:: Exercise requirements ::
Only the line containing "This screenshot has height=658, width=1200." and the lines after it, up to the end of the listing, should be written out, each exactly as given.

:: Records to process ::
[Start of Attachment]
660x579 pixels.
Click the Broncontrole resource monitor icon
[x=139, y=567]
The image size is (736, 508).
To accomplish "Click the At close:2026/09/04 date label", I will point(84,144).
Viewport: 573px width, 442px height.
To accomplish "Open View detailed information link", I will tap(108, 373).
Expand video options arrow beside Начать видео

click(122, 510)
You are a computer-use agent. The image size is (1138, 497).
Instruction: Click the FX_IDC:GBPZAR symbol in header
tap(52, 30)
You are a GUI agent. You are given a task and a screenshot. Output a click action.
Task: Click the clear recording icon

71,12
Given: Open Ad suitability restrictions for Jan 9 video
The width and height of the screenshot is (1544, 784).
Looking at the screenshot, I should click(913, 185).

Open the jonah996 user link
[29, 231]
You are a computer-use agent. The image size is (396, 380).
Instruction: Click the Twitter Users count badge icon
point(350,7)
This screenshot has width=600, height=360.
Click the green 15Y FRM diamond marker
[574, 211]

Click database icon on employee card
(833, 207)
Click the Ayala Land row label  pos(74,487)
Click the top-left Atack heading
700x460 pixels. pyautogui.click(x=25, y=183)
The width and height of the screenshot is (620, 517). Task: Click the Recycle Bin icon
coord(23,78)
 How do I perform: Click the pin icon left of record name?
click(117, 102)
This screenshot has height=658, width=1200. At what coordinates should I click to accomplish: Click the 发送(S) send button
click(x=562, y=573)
[End of Attachment]
:: Result of this exercise ::
This screenshot has height=658, width=1200. At what coordinates should I click to accomplish: Click the 发送(S) send button
click(x=562, y=573)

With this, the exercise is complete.